Window → General → Loom Doctor is the first stop when something isn’t working. It runs a series of self-checks and reports green / yellow / red for each. This page is the reference for what each check means.

Native plugin loaded

What it checks: That the native plugin loaded successfully for your platform.

Red means: Either the Unity package doesn’t include a native binary for your platform, or Unity failed to load the one that’s there.

Fix: Reinstall the Unity package, then restart Unity. If the problem persists, your platform may not be supported in this release — see the Install page for supported platforms.

ABI version match

What it checks: That the native plugin and the C# package are from the same Loom release.

Red means: They’re from different releases — your install is inconsistent.

Fix: Delete <Project>/Library/PackageCache/com.loomgui@*/ and restart Unity. The package will reinstall on the next launch.

WS port bound

What it checks: That the native plugin’s WebSocket server has bound a port.

Red means: The native plugin failed to bind any port. Likely a system- level problem (firewall, sandbox).

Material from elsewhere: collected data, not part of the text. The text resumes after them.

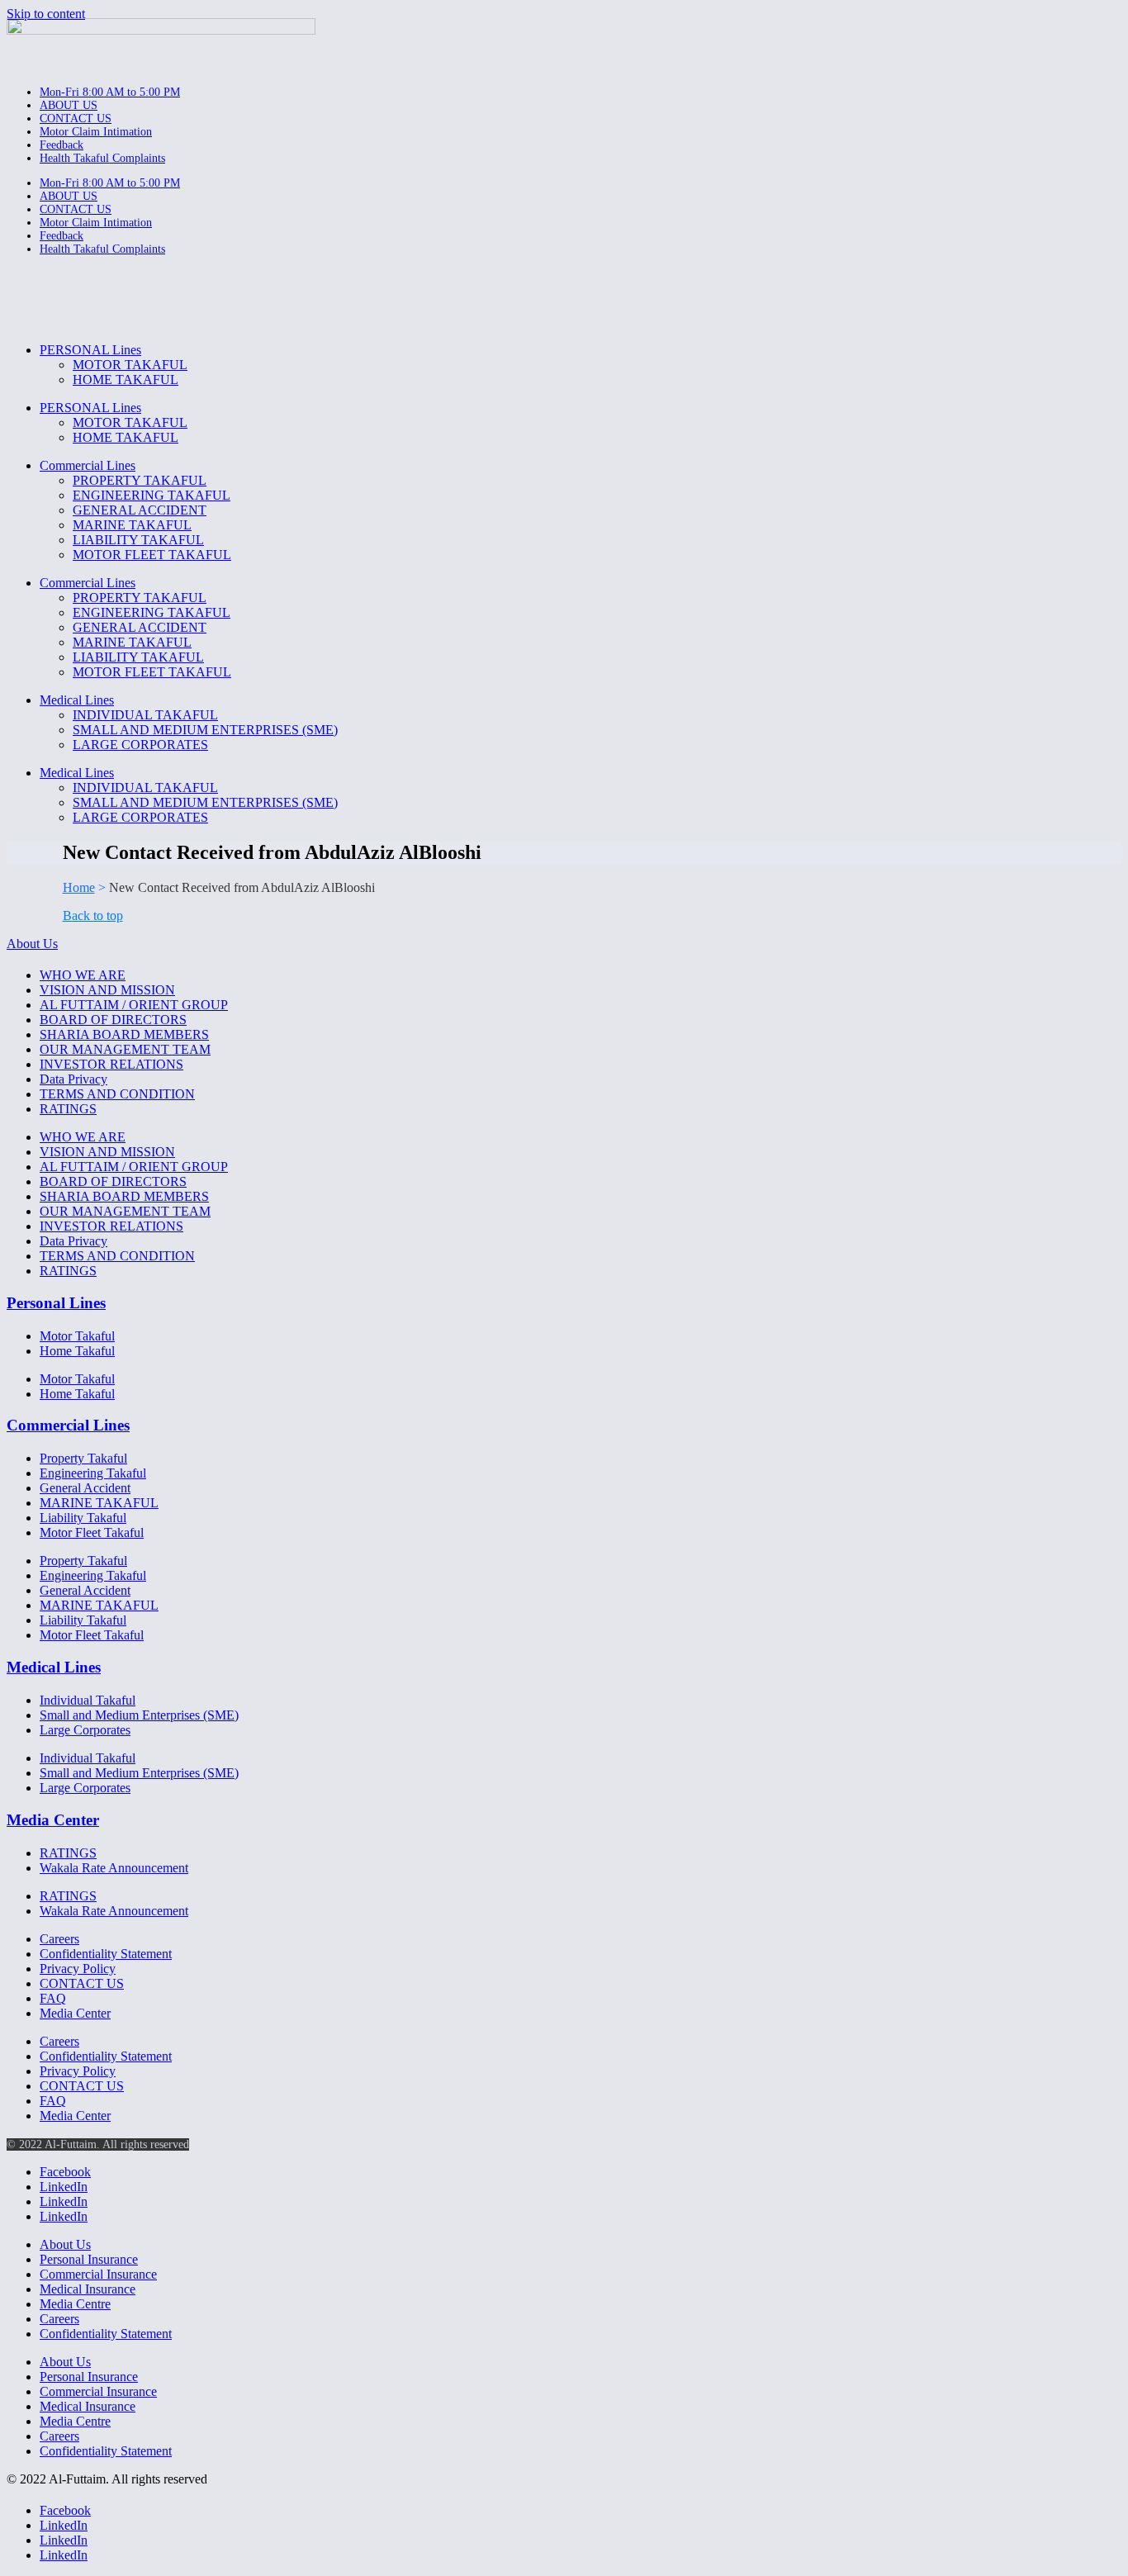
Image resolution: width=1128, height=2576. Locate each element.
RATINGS (68, 1109)
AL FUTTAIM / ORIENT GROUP (134, 1005)
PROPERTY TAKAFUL (139, 480)
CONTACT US (75, 118)
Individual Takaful (87, 1700)
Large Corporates (85, 1730)
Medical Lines (77, 700)
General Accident (85, 1488)
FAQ (53, 1998)
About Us (32, 944)
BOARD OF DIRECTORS (113, 1020)
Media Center (53, 1820)
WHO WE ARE (83, 975)
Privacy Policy (78, 1969)
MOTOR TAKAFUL (130, 365)
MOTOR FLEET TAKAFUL (152, 555)
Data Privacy (73, 1079)
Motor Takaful (77, 1336)
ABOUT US (68, 105)
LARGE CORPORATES (140, 745)
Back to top (93, 915)
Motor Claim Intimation (96, 132)
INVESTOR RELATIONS (111, 1064)
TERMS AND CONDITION (117, 1094)
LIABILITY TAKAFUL (138, 540)
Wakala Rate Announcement (114, 1868)
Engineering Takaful (93, 1473)
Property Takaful (83, 1458)
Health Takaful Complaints (102, 158)
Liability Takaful (83, 1518)
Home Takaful (77, 1351)
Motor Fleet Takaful (92, 1532)
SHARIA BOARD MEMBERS (124, 1034)
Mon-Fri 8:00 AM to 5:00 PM (110, 92)
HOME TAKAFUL (125, 379)
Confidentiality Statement (106, 1954)
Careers (59, 1939)
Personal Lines (56, 1303)
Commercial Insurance (98, 2274)
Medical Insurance (87, 2289)
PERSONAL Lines (90, 350)
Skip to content (46, 14)
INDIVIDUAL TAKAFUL (145, 715)
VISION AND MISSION (107, 990)
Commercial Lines (87, 465)
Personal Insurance (89, 2259)
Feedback (61, 145)
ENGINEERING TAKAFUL (151, 495)
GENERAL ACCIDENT (139, 510)
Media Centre (75, 2304)
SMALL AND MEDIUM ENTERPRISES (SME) (205, 730)
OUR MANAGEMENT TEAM (125, 1049)
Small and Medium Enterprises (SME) (139, 1715)
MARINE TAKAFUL (132, 525)
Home (79, 887)
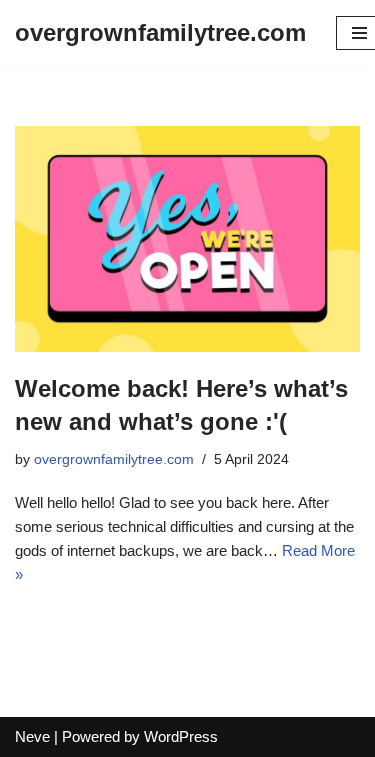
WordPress (181, 736)
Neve (32, 736)
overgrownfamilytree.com (114, 459)
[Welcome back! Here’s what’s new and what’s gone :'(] (187, 239)
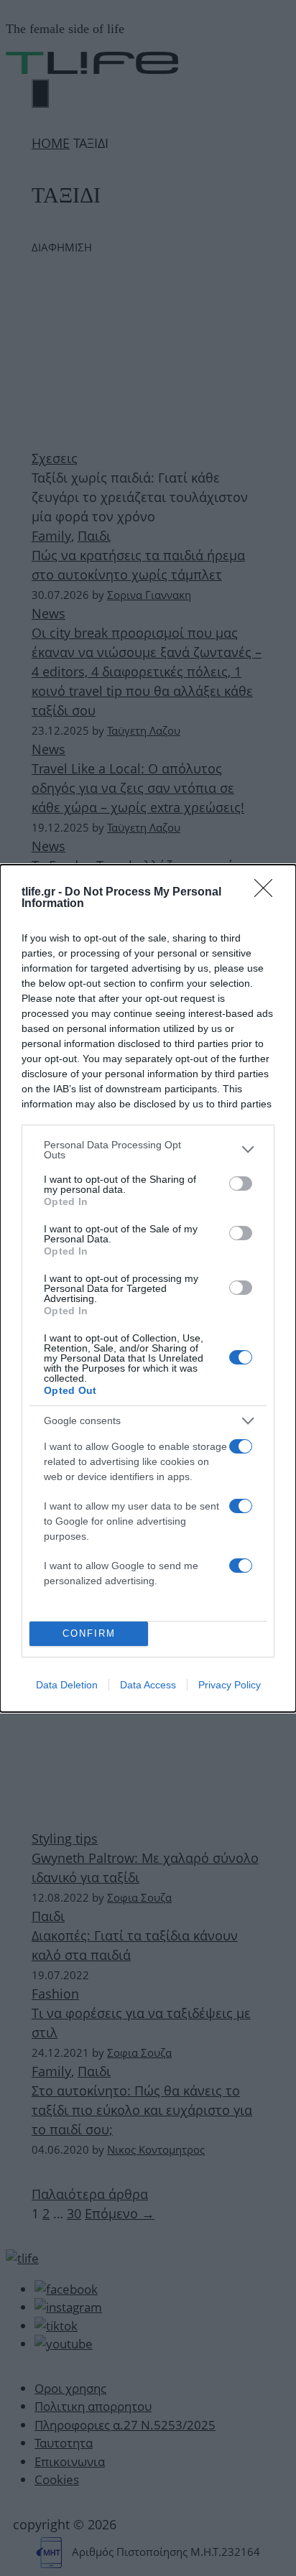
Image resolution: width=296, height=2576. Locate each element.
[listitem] (148, 1150)
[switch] (240, 1183)
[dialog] (148, 1288)
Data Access (148, 1685)
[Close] (268, 892)
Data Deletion (67, 1685)
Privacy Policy (229, 1685)
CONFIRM (89, 1633)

Fix: Check the Unity Editor log (Console → … → Open Editor Log) for errors around plugin initialization. Restart Unity.

UI directory present

What it checks: That <ProjectRoot>/UI/ exists and contains a package.json.

Red means: No UI folder for Loom to use.

Fix: Scaffold a UI folder (Your first screen) or copy your existing Solid app to <ProjectRoot>/UI/.

npm dependencies installed

What it checks: That <ProjectRoot>/UI/node_modules/@loomgui/bridge and @loomgui/vite-plugin exist.

Red means: npm install hasn’t run, or the bundled tarballs aren’t linked.

Fix: Run Loom → Sync UI Dependencies from the menu.

Dev server alive

What it checks (Editor only): That Vite is reachable.

Yellow during Play startup is normal — Vite is still starting. Red outside of Play startup means Vite died or was killed by something else.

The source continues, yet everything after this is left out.